Don't risk letting all of your frozen food spoil and go to waste -- find out what's wrong with the freezer and get it repaired before it's too late.

Instructions

  • Step 1: Test the defrost mechanisms, including the timer, heater, and thermostat if your freezer isn't defrosting automatically.
  • TIP: It's also possible that the overload protector is malfunctioning and needs replacement.
  • Step 2: Remove any spoiled food and clean the inside of the freezer and the door seals if there is a foul odor coming from the freezer. You may have to remove the breaker strips in the front of the freezer and check for wet insulation.
  • Step 3: Check for leaks in the freezer's drip pan and the ice maker's water hose if you have water pooling on the floor on the outside of the freezer.
  • FACT: In 2003, researchers at NASA and MIT set a record by creating the coldest temperature to date. They cooled sodium gas to one-half billionth degree above absolute zero -- six times lower than the previous record.
  • Step 4: Make sure your freezer is level and that the drain tube is unobstructed if there's water on the inside of the freezer. Determine the cause of your freezer malfunction and get the unit fixed so you don't have to throw away your frozen food.
  • Step 5: Determine the cause of continuous stopping and starting. You may need to clean the condenser coils, but the problem may be with the electrical system. Make sure the outlet is supplying enough voltage to the unit and test the compressor motor and relay.

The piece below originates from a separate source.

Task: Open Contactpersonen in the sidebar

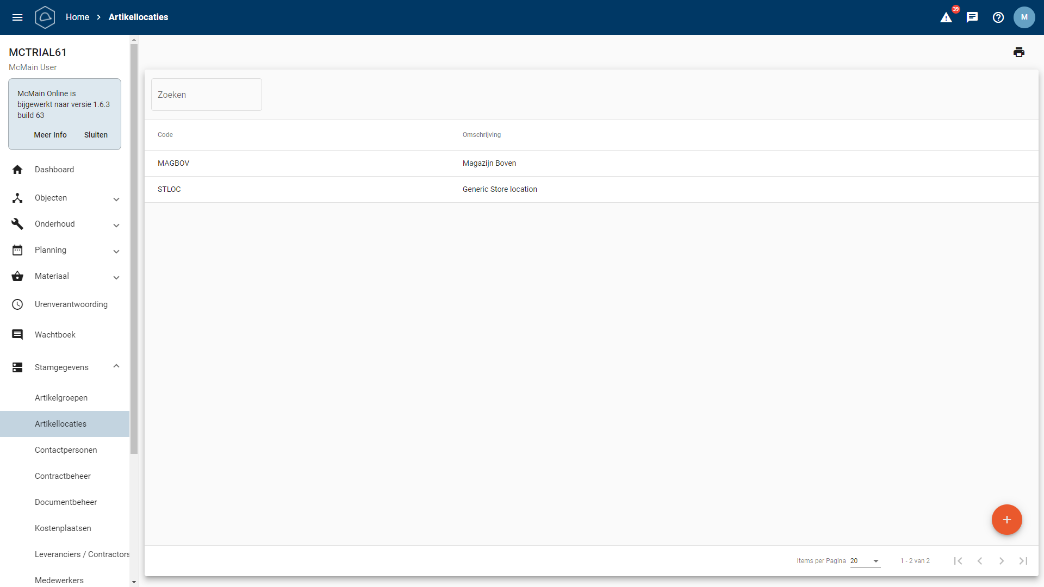Action: point(66,450)
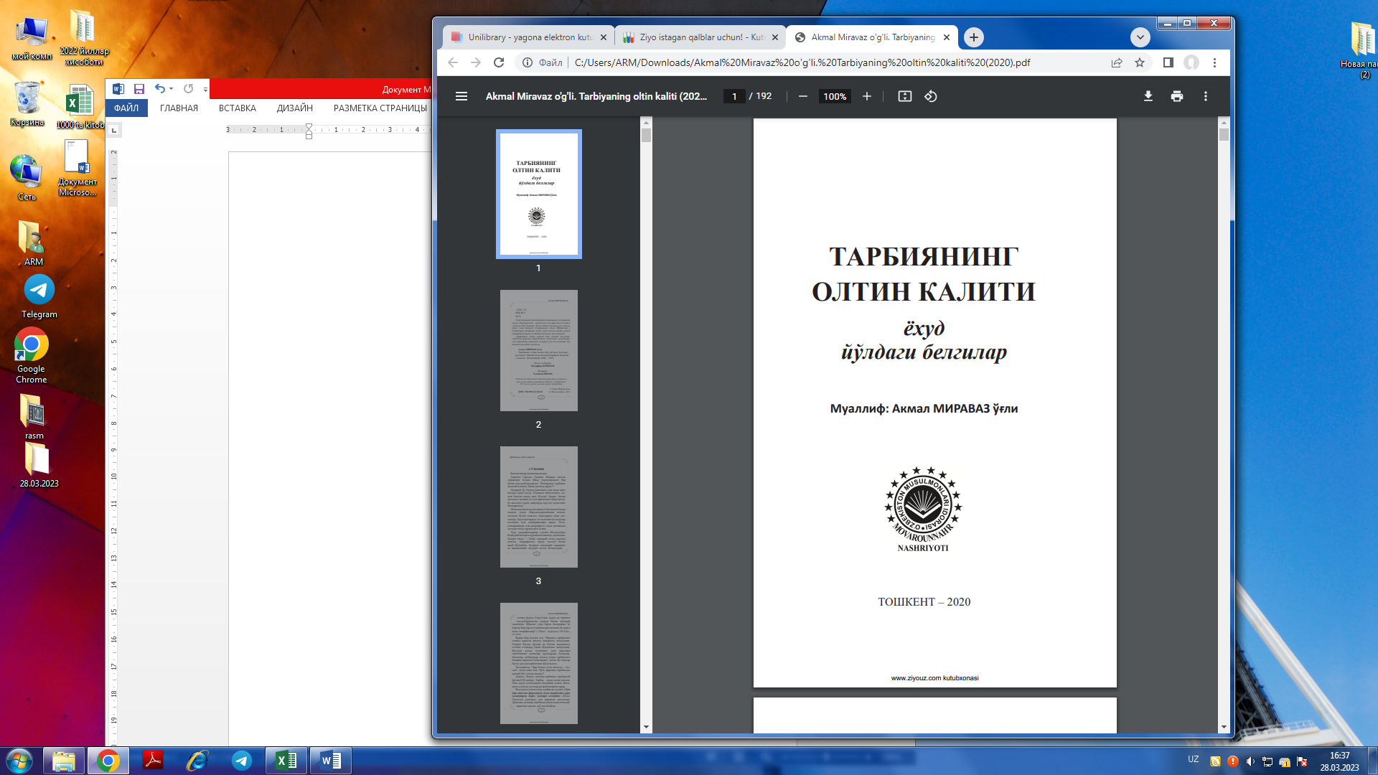This screenshot has width=1378, height=775.
Task: Click the fit to page icon
Action: 904,96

  • Step 6: Defrost your freezer, clean the condenser coils, and check the door seals for leaks if the freezer runs continuously.

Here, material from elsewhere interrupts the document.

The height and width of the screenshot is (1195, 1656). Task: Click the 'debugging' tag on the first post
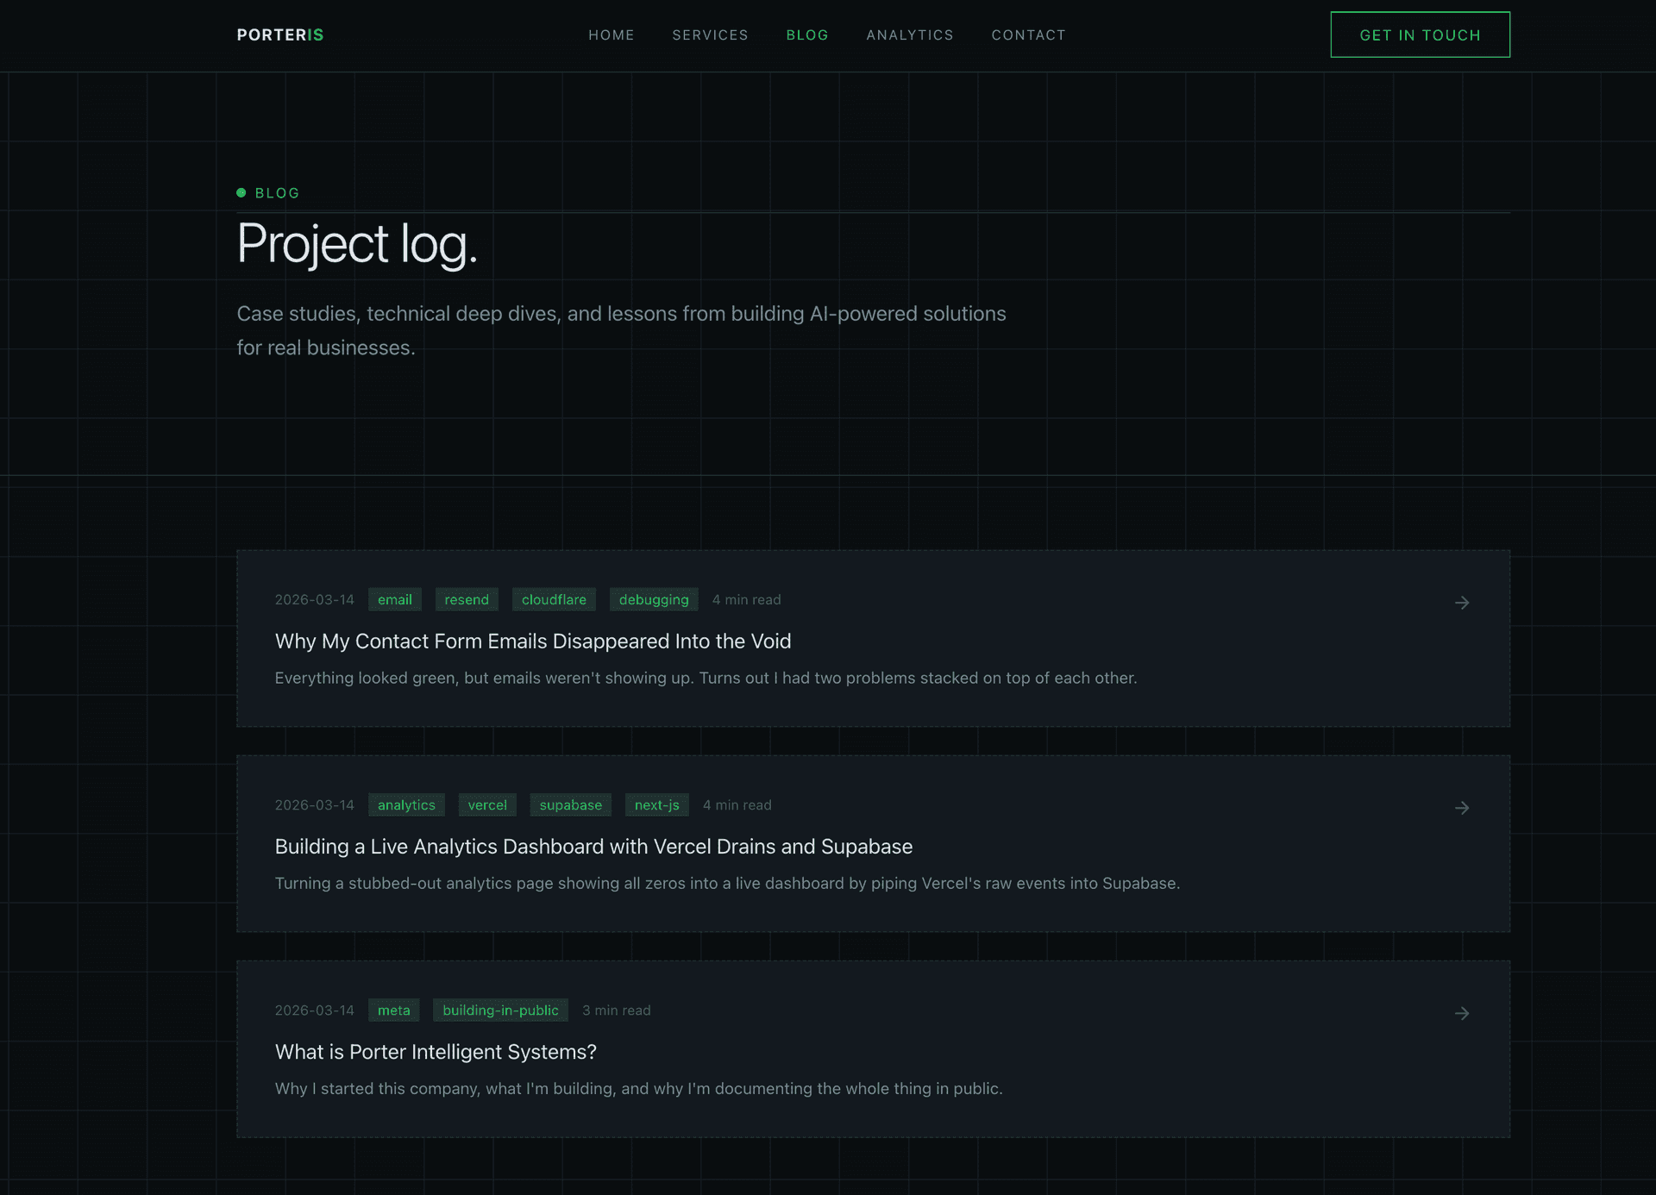point(653,599)
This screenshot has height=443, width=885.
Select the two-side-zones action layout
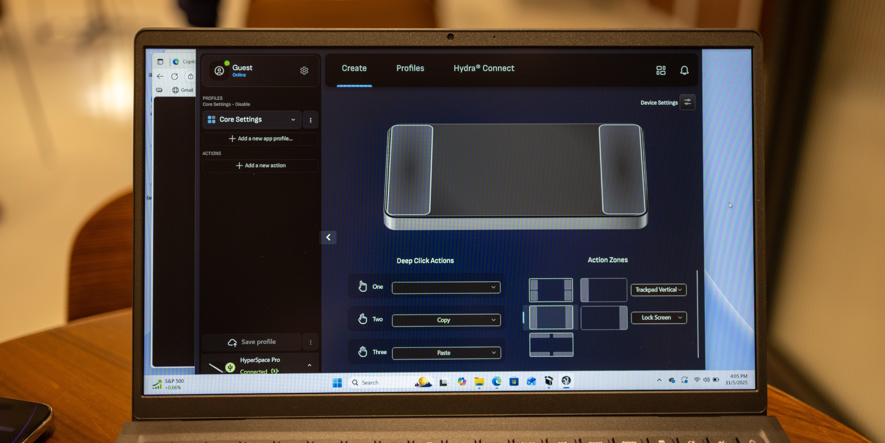551,317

  • Step 7: Check to see if the light works. If the light works but the freezer doesn't, check to see that the temperature is at a cold enough setting and clean the condenser coils. Unplug it for two hours and then plug it back in. If it turns on, then something is causing the compressor to overheat.

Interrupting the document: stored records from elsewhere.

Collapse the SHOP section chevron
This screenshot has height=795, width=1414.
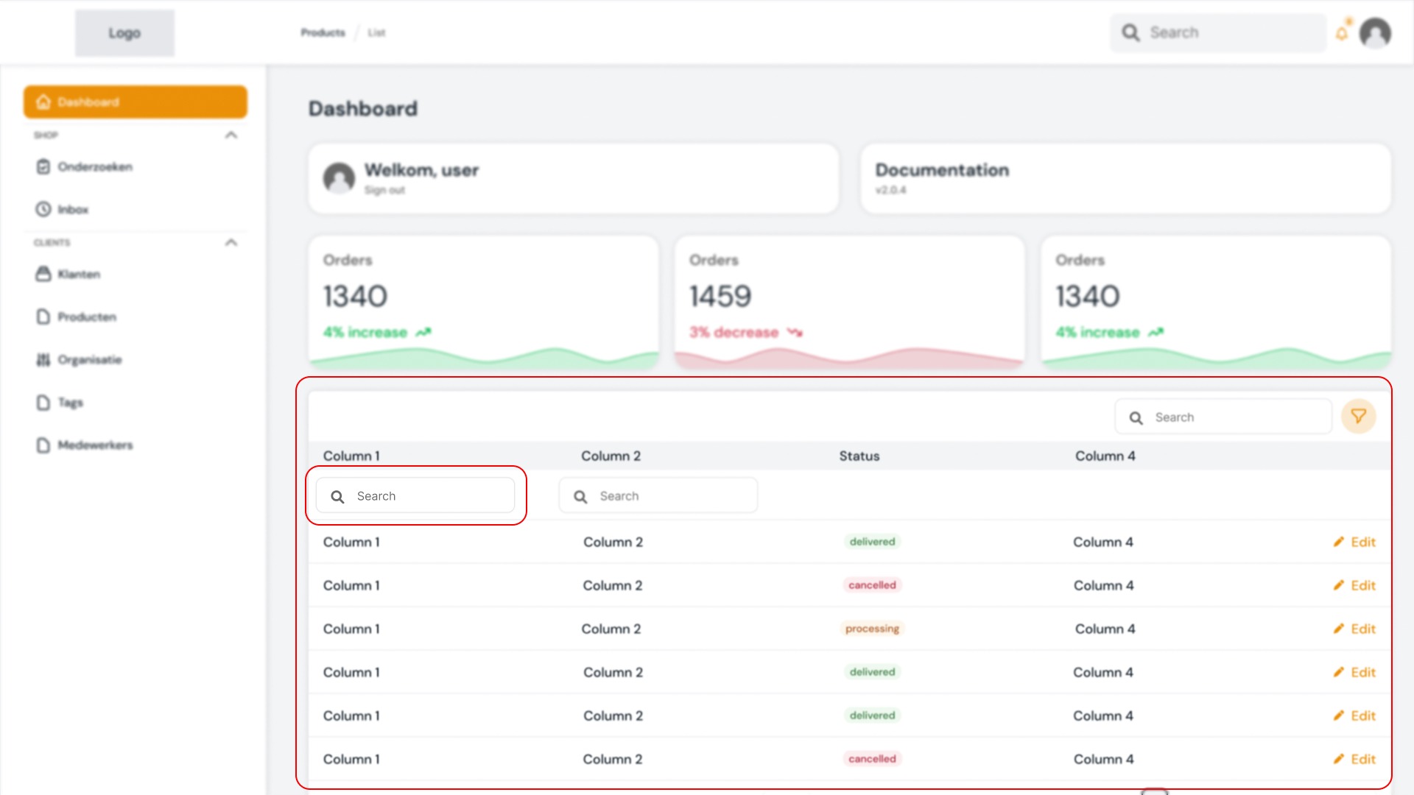(232, 135)
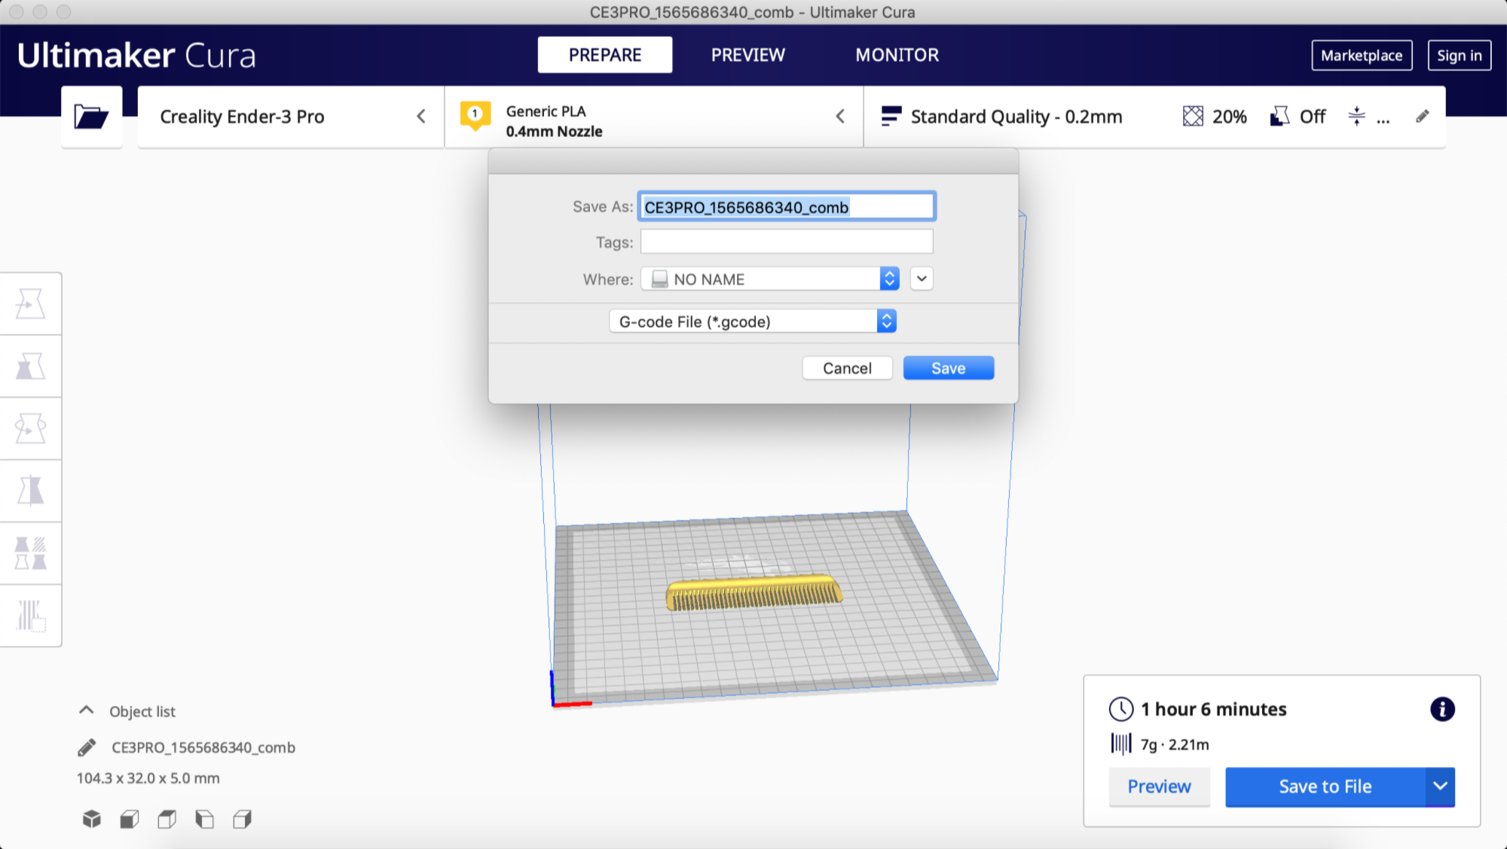This screenshot has height=849, width=1507.
Task: Click the Save button in dialog
Action: (x=948, y=368)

  • TIP: If power is getting to the outlet and the cord isn't damaged, there may be a short in the freezer's electrical system.
  • TIP: You may need to have the temperature control, evaporator fan, defrost timer, compressor relay and motor, or the overload protector checked.
  • Step 8: Check the temperature setting and control if the freezer isn't cold enough. Make sure the vents are unobstructed and there's proper air flow in the unit. Test the defrost mechanisms and the door switch and seals and make sure the drain tube is clear and that you don't have a refrigerant leak. If it's too cold, check the temperature setting and control.
  • Step 9: Make sure your freezer is level if it's too noisy. Check the drain pan and the fans to see that they're not rattling. While it's normal for the defrost heater to make hissing and popping sounds, excessive noise may be caused by loose or damaged mounts on the compressor.
  • Step 10: Determine whether your freezer is working at all. If you don't hear a fan or the motor's hum, make sure the freezer is plugged in and that electricity is getting to the outlet. Check for a blown fuse or circuit breaker and make sure the cord isn't damaged.